Rewrite the lines starting at "Given: Select the Flink Client box" and ending with the last line of the records, switching "Channels" to "Groups" and leaving everything else unchanged.

##### Listing

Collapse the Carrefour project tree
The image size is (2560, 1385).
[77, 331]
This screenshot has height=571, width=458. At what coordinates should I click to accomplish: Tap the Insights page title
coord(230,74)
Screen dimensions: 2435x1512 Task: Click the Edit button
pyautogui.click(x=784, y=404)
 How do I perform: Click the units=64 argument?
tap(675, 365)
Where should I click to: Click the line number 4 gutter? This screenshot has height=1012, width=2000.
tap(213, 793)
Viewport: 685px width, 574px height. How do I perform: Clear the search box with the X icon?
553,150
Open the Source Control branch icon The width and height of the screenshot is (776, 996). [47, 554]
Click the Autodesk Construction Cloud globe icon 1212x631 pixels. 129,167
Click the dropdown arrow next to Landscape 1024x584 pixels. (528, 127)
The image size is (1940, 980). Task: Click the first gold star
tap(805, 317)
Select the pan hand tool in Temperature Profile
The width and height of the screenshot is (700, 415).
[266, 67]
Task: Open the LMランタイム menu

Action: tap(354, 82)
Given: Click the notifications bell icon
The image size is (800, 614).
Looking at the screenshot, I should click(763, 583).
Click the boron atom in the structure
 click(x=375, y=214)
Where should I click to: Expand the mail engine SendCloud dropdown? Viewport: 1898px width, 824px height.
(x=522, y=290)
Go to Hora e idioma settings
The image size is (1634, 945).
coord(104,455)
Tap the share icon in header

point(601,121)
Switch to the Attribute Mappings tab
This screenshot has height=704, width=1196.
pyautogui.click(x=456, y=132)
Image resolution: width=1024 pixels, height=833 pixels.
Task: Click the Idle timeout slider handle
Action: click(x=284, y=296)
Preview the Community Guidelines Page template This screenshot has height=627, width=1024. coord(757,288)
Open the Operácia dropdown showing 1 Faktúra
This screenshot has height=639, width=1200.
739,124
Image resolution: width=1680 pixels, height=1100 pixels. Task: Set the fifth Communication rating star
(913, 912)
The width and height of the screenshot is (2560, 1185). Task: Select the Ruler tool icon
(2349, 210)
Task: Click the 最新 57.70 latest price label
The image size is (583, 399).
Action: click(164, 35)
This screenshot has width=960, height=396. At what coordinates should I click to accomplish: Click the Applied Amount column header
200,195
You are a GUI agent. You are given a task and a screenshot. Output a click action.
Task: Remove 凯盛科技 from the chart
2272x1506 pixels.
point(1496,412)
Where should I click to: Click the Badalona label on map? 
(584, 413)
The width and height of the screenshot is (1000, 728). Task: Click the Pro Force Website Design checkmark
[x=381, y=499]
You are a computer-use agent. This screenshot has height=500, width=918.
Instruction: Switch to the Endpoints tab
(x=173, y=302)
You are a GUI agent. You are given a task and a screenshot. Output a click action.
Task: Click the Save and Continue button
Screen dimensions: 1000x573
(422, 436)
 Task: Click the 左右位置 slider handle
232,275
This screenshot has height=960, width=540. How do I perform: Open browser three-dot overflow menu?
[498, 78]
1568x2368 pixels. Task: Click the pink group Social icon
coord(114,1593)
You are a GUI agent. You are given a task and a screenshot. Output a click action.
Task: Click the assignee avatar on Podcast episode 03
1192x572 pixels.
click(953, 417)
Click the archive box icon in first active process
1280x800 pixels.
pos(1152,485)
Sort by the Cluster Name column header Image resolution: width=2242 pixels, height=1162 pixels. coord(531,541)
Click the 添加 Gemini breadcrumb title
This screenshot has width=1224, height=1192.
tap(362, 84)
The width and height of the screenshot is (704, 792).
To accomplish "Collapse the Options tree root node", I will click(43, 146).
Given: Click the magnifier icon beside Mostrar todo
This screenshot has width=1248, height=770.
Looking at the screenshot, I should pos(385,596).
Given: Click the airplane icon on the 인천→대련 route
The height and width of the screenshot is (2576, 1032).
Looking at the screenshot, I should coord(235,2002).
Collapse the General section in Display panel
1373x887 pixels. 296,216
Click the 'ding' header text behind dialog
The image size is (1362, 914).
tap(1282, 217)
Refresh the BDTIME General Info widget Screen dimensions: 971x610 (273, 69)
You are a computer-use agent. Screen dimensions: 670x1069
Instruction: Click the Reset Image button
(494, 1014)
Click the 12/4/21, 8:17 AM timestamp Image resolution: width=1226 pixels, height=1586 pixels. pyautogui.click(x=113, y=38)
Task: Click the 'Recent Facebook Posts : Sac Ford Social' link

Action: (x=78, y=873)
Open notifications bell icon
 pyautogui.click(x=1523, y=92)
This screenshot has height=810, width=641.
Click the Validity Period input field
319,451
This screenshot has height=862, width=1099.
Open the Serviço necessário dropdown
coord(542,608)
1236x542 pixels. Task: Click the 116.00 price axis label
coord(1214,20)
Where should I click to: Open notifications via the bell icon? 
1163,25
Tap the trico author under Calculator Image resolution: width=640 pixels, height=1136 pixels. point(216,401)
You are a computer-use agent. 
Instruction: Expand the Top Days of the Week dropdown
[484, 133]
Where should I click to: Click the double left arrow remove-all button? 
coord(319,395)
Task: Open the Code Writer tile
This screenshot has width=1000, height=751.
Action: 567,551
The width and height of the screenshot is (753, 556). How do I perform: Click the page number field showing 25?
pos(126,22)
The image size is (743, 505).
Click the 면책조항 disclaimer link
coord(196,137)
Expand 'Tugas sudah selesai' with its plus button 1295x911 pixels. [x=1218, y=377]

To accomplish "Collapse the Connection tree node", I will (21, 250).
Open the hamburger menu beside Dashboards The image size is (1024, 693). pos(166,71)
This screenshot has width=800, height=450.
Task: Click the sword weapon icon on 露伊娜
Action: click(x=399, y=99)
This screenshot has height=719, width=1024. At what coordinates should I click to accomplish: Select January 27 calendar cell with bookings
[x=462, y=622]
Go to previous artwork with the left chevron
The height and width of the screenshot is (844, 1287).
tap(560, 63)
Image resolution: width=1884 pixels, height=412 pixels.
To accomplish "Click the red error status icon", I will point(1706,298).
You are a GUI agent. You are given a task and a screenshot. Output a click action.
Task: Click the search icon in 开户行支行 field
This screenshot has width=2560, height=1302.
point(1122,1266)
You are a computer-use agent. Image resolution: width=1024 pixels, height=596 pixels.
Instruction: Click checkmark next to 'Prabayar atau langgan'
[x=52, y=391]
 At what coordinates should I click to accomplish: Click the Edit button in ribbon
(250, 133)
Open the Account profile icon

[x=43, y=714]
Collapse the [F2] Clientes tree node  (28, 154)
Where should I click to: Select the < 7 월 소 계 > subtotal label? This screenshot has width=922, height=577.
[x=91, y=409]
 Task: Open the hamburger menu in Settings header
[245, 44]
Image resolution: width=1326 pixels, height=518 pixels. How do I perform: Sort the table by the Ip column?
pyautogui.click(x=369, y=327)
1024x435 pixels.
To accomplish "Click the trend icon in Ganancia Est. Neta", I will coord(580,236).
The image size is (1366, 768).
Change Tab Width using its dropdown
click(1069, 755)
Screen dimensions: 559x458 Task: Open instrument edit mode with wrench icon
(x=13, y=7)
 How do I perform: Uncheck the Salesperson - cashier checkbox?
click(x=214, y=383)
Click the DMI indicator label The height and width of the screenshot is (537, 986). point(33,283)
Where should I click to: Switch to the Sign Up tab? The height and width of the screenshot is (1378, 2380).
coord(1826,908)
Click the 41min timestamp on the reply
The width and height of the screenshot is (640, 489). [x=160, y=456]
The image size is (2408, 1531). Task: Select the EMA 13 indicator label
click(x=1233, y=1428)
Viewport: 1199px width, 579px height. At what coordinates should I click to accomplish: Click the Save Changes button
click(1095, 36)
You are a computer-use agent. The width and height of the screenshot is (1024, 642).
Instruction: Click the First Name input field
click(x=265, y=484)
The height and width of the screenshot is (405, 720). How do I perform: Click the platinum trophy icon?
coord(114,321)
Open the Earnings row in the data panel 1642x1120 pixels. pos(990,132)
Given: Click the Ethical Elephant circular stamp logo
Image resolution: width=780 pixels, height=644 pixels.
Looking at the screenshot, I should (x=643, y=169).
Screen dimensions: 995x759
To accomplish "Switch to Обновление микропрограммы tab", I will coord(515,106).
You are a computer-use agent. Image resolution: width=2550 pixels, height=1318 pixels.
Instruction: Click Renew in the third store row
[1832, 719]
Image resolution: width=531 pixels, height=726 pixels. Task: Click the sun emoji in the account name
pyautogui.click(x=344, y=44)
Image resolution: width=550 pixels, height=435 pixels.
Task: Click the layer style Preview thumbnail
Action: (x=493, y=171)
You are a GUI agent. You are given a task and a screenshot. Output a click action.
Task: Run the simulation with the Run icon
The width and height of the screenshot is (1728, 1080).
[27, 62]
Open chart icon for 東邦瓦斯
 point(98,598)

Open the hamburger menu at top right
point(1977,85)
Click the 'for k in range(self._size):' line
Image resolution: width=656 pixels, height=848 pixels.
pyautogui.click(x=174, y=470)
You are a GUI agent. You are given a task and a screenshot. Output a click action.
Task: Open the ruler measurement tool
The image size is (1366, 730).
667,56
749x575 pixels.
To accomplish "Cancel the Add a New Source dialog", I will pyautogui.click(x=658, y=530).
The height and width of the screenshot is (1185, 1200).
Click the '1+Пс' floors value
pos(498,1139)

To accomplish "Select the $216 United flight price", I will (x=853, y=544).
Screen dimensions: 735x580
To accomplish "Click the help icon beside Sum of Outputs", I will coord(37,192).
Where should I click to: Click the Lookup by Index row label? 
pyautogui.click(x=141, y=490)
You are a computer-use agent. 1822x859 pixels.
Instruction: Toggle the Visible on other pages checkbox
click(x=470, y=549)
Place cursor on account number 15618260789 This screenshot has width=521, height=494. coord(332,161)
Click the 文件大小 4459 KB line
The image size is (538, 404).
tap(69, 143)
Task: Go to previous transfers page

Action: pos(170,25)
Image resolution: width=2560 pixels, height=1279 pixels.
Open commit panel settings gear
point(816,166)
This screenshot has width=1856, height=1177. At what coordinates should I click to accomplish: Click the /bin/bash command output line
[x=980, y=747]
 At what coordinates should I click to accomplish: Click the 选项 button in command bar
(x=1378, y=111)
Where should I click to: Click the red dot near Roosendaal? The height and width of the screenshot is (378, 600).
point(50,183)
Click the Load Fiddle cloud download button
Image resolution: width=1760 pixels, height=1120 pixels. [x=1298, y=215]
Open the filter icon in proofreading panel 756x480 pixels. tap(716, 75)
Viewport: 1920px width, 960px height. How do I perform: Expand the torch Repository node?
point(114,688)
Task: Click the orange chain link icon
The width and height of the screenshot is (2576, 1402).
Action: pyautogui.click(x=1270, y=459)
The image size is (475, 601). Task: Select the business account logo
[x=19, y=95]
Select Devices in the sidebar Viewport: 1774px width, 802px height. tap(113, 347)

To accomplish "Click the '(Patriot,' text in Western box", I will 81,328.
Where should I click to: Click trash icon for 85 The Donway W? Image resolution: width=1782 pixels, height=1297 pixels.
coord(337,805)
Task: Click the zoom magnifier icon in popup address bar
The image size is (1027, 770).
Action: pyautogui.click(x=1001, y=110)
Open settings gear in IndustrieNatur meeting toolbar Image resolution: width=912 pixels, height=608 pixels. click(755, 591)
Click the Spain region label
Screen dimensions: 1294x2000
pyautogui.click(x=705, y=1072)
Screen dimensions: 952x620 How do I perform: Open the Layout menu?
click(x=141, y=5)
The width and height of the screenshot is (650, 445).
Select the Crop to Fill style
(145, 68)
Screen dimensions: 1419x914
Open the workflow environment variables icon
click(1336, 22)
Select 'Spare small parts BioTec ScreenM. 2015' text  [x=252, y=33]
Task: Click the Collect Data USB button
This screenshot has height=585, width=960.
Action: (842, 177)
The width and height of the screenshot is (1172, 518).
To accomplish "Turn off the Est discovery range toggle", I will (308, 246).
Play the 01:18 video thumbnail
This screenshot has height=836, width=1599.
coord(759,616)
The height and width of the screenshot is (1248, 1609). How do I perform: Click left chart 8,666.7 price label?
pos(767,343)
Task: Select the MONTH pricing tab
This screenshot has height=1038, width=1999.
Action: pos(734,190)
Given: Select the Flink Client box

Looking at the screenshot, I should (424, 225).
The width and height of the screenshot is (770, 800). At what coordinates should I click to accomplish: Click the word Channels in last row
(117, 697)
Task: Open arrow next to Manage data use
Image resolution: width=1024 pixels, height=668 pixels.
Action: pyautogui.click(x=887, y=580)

##########

- _Solution_
Given: Select the Flink Client box

Looking at the screenshot, I should (424, 225).
The width and height of the screenshot is (770, 800). At what coordinates should I click to accomplish: Click the word Groups in last row
(117, 697)
Task: Open arrow next to Manage data use
Image resolution: width=1024 pixels, height=668 pixels.
Action: pyautogui.click(x=887, y=580)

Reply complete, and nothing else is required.